Reproduce verbatim the rows between the line containing "Image resolution: width=503" and the line containing "Action: pyautogui.click(x=365, y=210)", both included.
───── DATA SUPPLIED ─────
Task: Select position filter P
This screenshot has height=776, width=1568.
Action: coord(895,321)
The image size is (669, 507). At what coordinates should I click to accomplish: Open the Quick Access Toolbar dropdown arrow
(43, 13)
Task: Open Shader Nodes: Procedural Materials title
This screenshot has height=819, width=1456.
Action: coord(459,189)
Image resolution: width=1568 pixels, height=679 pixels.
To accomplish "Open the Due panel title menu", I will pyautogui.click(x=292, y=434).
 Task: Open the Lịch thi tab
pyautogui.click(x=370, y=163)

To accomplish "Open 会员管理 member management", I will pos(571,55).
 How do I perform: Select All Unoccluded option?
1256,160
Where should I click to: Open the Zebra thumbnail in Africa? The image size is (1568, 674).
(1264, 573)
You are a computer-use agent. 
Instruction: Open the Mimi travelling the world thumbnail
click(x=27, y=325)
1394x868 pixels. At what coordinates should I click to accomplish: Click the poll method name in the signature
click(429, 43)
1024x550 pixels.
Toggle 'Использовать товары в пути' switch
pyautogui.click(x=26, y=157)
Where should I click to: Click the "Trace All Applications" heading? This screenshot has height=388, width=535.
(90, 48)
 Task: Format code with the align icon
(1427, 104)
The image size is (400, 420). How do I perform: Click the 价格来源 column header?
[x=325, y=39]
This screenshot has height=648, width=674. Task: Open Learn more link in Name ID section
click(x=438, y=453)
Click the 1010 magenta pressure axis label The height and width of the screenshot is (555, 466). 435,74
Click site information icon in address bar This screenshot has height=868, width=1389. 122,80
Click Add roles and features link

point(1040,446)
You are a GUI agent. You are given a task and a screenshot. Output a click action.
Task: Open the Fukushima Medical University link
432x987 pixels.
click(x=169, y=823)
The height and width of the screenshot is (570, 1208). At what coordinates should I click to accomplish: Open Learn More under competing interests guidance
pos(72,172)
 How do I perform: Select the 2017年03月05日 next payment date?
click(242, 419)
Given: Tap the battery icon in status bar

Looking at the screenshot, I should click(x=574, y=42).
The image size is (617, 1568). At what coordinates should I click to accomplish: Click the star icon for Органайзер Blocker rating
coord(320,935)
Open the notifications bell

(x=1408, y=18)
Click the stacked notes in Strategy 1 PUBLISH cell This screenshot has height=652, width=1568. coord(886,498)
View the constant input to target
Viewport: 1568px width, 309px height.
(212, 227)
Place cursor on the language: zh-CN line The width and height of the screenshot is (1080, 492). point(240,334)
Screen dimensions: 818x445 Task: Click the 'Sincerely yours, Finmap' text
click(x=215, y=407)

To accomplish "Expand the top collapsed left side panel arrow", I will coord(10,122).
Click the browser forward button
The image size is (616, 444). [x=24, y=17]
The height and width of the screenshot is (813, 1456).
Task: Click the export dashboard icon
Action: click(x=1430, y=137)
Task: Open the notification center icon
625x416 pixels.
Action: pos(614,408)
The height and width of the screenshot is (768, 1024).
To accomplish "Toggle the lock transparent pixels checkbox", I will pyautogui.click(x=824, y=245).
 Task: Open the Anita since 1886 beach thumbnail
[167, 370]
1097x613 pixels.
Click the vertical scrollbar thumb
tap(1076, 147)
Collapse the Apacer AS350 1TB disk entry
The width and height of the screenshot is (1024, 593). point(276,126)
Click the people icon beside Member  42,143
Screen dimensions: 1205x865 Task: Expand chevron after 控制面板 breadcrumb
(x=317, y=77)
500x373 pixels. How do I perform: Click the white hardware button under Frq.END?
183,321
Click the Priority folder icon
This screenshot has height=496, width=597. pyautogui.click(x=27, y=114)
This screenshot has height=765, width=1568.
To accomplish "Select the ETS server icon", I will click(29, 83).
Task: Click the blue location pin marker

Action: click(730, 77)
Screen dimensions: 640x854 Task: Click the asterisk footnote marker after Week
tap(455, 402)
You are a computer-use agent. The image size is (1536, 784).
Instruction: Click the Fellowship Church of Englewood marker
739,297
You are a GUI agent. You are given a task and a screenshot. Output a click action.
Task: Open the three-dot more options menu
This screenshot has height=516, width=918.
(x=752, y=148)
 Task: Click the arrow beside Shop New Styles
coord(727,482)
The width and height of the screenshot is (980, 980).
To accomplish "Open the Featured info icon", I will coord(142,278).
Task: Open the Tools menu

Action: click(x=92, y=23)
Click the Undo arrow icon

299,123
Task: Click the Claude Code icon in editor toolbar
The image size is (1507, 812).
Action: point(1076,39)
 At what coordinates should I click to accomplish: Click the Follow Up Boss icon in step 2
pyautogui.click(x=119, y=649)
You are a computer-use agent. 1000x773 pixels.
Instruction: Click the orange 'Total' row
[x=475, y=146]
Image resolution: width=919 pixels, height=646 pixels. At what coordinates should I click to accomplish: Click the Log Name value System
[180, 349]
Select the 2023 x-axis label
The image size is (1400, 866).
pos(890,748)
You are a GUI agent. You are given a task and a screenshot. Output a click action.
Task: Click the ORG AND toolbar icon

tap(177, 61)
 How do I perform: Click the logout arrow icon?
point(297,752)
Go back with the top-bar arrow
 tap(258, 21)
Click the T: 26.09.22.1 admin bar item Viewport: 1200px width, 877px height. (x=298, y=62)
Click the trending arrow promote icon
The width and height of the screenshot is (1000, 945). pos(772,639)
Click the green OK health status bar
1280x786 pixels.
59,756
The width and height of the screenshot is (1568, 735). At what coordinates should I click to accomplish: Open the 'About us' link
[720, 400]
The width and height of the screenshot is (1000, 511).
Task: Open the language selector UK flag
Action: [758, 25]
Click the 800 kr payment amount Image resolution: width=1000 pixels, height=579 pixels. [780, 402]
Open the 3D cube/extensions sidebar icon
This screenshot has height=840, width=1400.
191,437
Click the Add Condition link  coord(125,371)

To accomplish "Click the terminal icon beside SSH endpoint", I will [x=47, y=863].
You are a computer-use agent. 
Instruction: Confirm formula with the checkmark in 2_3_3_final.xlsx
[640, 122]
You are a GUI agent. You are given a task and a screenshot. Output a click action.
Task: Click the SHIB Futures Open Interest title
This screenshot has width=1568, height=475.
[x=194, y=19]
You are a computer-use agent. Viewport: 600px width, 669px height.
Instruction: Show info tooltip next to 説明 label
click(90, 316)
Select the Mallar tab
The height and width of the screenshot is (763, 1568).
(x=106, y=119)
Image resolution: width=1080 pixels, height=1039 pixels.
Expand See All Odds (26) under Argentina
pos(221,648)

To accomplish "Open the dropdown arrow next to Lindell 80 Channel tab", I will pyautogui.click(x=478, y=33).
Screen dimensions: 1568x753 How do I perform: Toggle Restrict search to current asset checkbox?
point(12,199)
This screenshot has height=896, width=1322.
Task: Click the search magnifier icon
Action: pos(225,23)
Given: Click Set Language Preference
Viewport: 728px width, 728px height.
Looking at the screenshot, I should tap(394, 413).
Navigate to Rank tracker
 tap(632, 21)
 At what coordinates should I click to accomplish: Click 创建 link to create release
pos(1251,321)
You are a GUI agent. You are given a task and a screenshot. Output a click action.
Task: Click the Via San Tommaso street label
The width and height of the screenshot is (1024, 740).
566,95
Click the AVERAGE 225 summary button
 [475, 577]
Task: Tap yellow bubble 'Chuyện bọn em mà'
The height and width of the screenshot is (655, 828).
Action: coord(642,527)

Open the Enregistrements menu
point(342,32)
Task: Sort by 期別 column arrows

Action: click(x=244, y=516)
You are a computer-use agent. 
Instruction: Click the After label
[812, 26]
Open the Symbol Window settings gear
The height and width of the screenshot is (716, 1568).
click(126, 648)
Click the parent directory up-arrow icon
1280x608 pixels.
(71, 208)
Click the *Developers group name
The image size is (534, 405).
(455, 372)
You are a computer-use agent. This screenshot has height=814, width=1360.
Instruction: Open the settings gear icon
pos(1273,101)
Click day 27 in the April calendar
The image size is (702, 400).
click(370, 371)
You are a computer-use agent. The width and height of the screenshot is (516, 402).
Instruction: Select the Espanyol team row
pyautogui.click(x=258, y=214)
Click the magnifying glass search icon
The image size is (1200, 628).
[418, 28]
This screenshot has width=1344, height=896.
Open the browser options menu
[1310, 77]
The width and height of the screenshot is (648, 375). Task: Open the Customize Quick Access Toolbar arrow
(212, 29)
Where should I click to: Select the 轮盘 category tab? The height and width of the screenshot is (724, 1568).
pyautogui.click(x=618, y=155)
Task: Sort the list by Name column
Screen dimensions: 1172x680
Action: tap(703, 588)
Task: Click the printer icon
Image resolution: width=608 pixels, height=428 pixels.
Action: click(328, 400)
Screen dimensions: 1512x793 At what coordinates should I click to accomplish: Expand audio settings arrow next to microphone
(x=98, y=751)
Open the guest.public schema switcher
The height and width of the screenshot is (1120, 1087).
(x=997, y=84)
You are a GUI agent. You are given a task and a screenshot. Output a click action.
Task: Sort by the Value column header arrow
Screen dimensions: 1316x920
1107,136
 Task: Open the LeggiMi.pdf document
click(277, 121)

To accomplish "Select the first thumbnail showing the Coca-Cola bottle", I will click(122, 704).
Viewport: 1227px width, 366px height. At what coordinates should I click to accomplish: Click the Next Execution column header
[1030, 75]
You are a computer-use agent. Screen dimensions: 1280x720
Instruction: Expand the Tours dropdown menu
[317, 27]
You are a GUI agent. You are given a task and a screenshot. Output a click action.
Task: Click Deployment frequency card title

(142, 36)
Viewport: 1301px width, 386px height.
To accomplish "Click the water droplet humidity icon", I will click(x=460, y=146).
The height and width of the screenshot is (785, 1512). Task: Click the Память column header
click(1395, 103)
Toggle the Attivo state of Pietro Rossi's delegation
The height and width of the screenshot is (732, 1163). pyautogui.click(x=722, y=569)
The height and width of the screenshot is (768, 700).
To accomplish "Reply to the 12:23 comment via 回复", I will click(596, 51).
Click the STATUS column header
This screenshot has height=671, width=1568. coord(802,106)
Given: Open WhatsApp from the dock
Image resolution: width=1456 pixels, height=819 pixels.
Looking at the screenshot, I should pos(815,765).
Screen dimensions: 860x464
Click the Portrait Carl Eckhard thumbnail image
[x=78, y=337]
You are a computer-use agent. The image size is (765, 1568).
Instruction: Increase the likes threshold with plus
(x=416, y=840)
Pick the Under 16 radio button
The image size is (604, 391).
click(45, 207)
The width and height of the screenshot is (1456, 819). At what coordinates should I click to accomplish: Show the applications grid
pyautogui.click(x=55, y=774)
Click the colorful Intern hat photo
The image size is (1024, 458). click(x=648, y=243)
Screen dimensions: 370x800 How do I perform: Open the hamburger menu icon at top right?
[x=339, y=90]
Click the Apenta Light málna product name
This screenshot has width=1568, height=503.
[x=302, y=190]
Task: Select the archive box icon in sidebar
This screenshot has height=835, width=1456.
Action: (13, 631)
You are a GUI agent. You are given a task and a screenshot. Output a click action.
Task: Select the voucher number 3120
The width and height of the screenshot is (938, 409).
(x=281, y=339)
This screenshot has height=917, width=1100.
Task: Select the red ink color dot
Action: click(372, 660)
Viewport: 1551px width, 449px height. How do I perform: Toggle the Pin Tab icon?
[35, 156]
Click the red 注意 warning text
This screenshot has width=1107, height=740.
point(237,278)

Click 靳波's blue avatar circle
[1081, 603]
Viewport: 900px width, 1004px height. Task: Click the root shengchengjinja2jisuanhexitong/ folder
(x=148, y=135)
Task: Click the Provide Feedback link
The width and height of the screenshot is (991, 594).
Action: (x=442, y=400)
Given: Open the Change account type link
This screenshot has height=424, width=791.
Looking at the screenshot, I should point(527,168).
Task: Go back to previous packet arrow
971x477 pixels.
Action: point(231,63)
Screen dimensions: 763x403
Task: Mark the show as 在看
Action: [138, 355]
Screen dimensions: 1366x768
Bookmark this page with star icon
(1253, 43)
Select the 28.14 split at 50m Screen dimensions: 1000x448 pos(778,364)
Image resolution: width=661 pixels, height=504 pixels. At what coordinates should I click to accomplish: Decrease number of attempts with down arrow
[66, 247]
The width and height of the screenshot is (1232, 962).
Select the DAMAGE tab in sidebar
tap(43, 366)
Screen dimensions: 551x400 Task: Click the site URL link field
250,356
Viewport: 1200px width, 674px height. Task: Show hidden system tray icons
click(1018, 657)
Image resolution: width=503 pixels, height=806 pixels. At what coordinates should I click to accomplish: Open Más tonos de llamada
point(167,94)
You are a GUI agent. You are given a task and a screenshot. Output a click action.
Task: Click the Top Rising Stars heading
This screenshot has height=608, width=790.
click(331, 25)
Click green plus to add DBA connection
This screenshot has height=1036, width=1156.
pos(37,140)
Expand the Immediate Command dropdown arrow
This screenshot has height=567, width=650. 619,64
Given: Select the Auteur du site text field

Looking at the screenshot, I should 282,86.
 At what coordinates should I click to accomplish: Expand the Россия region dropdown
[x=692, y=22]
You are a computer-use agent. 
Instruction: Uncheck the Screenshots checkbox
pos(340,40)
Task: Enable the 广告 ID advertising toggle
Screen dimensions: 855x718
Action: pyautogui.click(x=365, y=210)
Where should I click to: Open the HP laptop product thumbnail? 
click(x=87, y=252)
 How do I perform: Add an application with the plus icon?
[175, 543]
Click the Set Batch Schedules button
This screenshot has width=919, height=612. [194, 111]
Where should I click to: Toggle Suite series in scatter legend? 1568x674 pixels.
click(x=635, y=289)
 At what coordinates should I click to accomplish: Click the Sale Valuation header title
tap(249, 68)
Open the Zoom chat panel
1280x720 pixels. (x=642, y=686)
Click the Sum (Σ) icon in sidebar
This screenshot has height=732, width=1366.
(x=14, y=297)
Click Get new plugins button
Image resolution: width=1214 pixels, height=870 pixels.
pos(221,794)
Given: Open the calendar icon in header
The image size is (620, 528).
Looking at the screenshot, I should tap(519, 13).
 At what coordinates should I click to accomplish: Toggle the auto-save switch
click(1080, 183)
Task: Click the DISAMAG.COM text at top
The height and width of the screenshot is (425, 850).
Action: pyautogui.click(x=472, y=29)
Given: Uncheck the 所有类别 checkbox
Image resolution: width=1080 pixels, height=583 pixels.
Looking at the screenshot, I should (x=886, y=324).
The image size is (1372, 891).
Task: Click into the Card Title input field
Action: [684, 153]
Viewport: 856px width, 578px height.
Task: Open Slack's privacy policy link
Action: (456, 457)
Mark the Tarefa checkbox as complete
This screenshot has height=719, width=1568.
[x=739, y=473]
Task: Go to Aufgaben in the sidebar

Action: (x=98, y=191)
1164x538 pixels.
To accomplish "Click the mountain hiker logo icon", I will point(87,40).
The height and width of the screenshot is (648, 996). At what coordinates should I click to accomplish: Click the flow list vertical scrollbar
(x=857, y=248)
─────
» RESULT:
Image resolution: width=503 pixels, height=806 pixels. At what coordinates should I click to accomplish: Open Más tonos de llamada
point(167,94)
You are a GUI agent. You are given a task and a screenshot. Output a click action.
Task: Click the Top Rising Stars heading
This screenshot has height=608, width=790.
click(331, 25)
Click green plus to add DBA connection
This screenshot has height=1036, width=1156.
pos(37,140)
Expand the Immediate Command dropdown arrow
This screenshot has height=567, width=650. 619,64
Given: Select the Auteur du site text field

Looking at the screenshot, I should 282,86.
 At what coordinates should I click to accomplish: Expand the Россия region dropdown
[x=692, y=22]
You are a computer-use agent. 
Instruction: Uncheck the Screenshots checkbox
pos(340,40)
Task: Enable the 广告 ID advertising toggle
Screen dimensions: 855x718
Action: pyautogui.click(x=365, y=210)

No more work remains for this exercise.